To some degree, that’s born of necessity. Union membership has slipped from its peak, and now covers just 26 per cent of the UK workforce. With less industrial muscle to deploy, unions have to work harder and smarter. At the same time, in fairness, they’re asking pertinent questions. A cost-cutting, outsourcing culture has led to shoddy customer service from many big companies. That has created fertile ground for attacks on the private equity houses, who have a reputation for cutting costs even closer to the bone. When Burberry polo shirts cost £80 each, many people struggle to understand why they can’t be made by minimum-waged workers in Wales.
Yet the paradox is that if you wanted to choose examples of companies that illustrate why the British economy has been so prosperous in recent years, you could do a lot worse than pick the targets of the unions’ campaigns. Burberry exemplifies the kind of cool, design-drenched marketing that has made London a fashion powerhouse. Permira and Goldman Sachs are perfect examples of the hyper-competitive financial engineers who make the City of London the richest financial centre in the world. The problem is that 20 years in which big business has had most of the arguments to itself have left chief executives dangerously complacent. To regain the initiative, they need to add some flourish to the counterarguments. Just wheeling out experts with beards to point out how often companies owned by private equity houses create jobs rather than destroy them is not good enough. Nor is Burberry going to make itself cool again by repeating the mantra that management has a duty to maximise shareholder value. It might be true, but it is not going to match the high-impact stunts of the unions. The private equity industry, for example, could easily rebrand a wicked-sounding ‘leveraged buy-out’ as a much friendlier ‘workers’ buy-out’: all it need do is set aside a couple of percent of the equity for the benefit of the employees. Just watch the GMB railing against the unfairness of a ‘worker’s buy-out’.
Likewise, Burberry needs to explain why it isn’t the address of the factory that determines the Britishness of its products: it’s the design and brand values that count. Just as a Mercedes made anywhere is still a German car, so a Burberry made in China is still a British shirt. Indeed, it is precisely the willingness of the British to accept that process that has made us more prosperous than our European neighbours. The alternative? To turn into France, a country so nervous of globalisation that it clings to low-paying, uncompetitive factory jobs — and all but bankrupts itself as a result.

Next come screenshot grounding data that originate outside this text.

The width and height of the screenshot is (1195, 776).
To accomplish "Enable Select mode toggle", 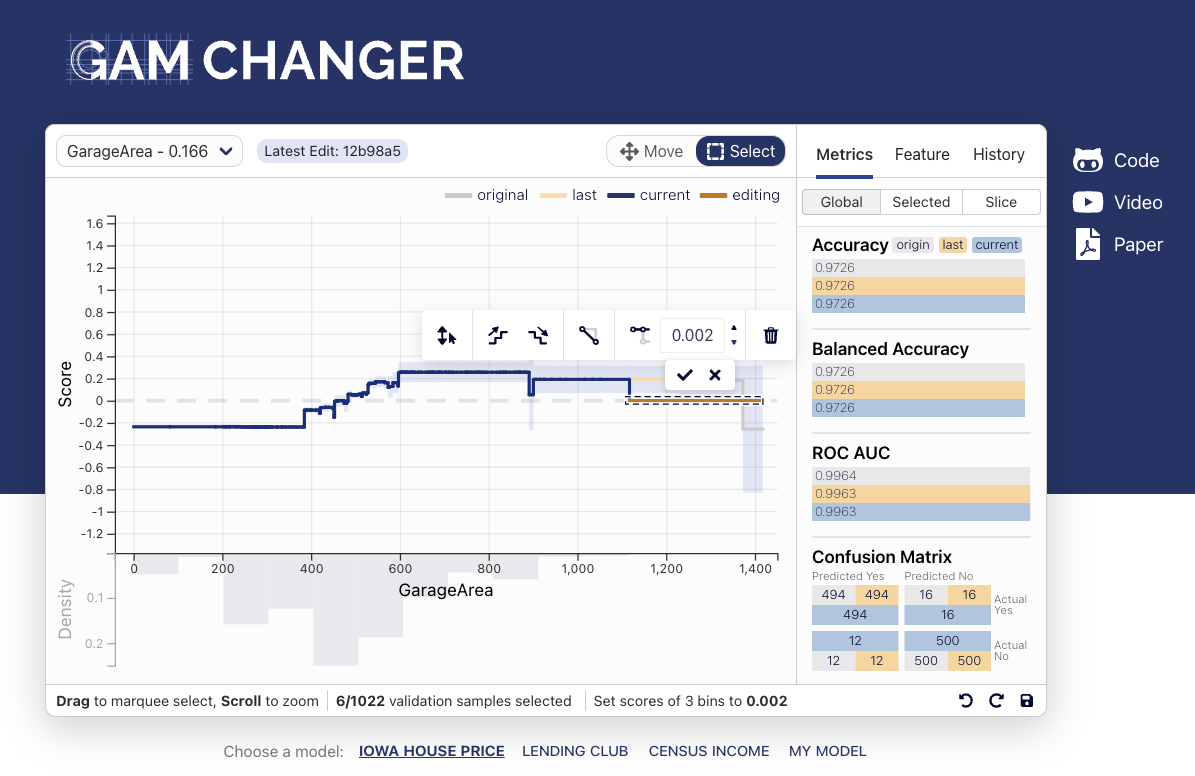I will (741, 152).
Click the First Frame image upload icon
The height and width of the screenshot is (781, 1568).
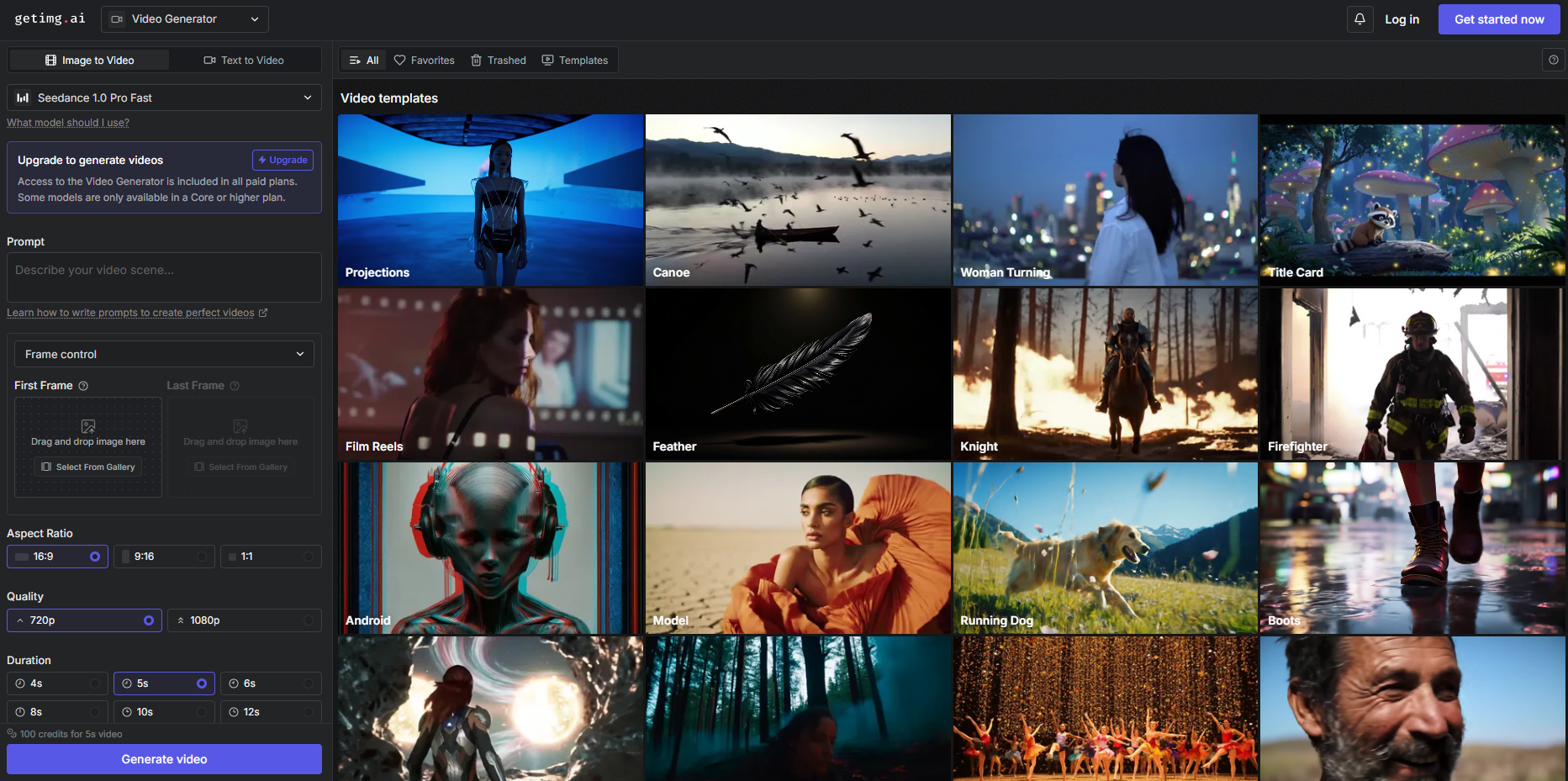(x=88, y=426)
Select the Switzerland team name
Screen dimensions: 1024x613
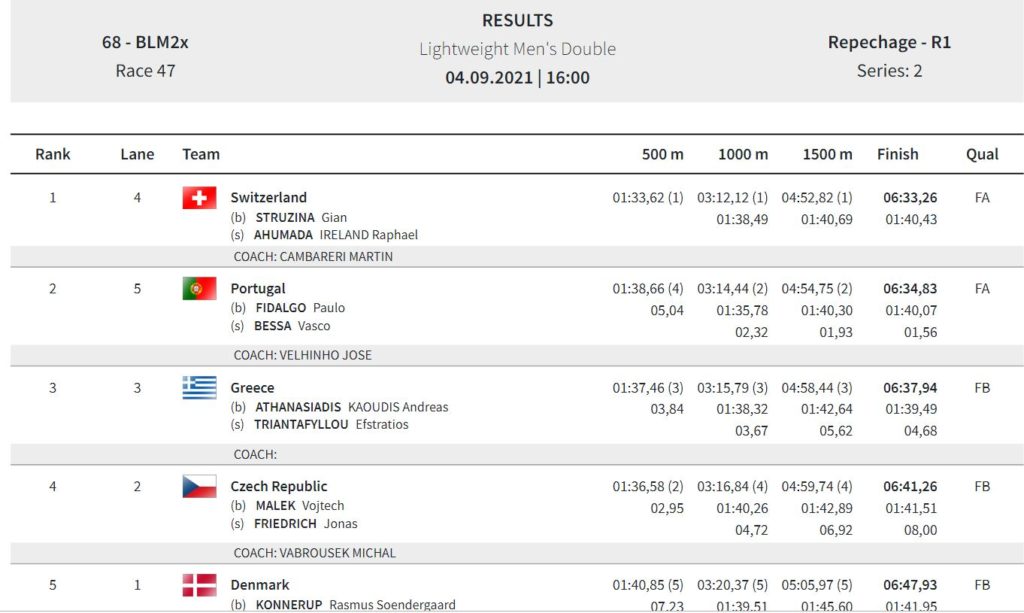click(x=268, y=198)
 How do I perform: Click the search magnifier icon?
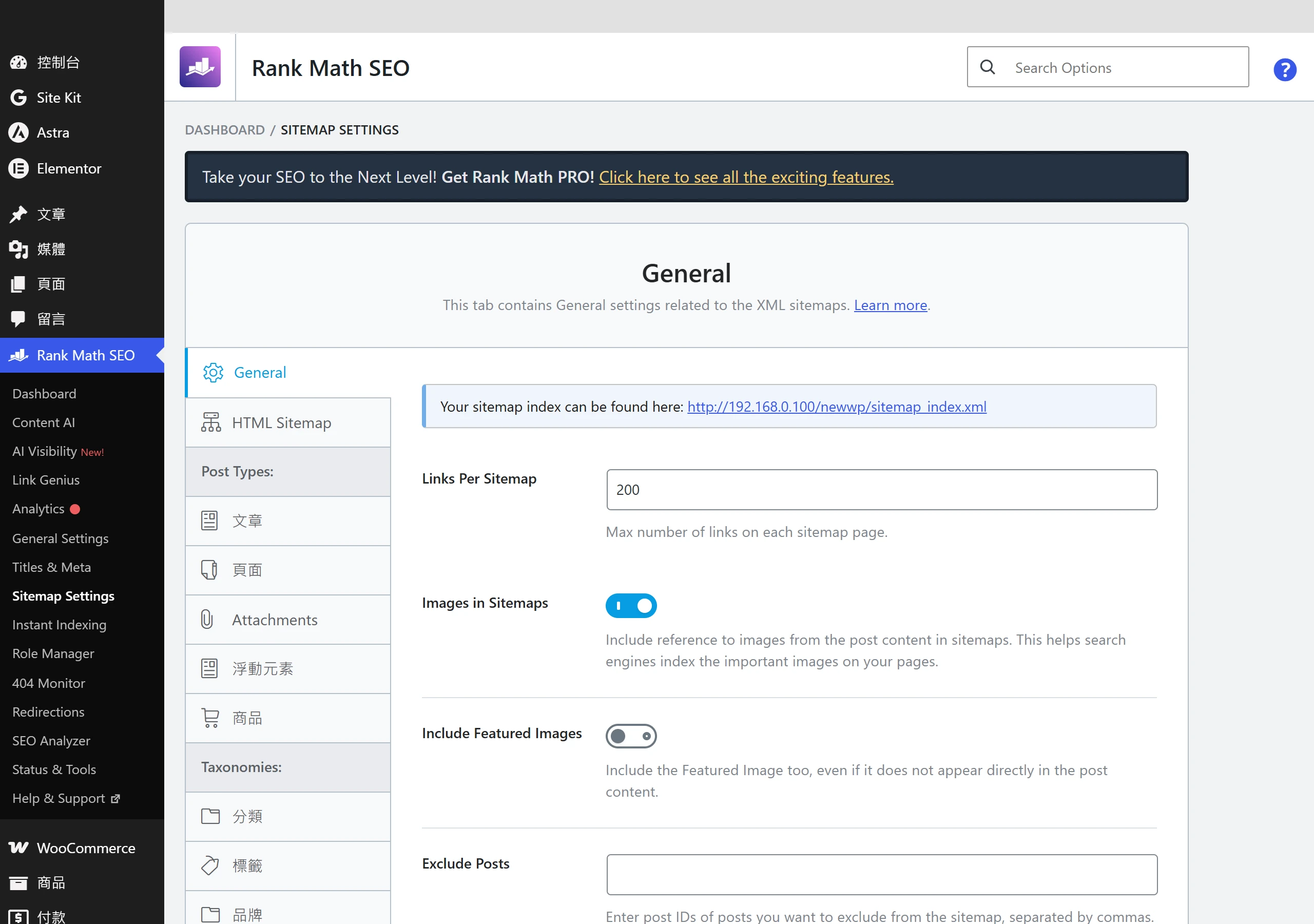(987, 67)
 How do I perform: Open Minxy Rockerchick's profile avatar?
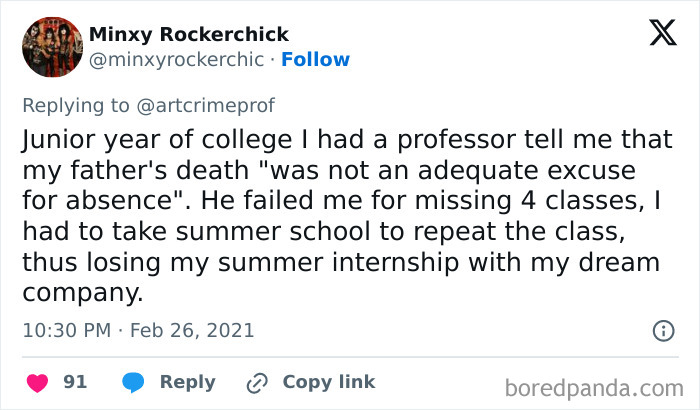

Both lines of argument require more presentational flair than our business leaders or their lobby group, the CBI — have mustered so far. The unions are being allowed to dominate the conversation. Back in 2004, they squeezed a package of concessions from the government in the so-called Warwick Agreement. Firmly in the saddle as the Labour party’s only secure source of largescale funding, they’re already pressing for a ‘Warwick 2’ from Gordon Brown: a fresh set of compromises, extending even more ‘rights’ to workers. If British bosses don’t sharpen up their act, they will pay a hefty price for the brothers’ new-found clout.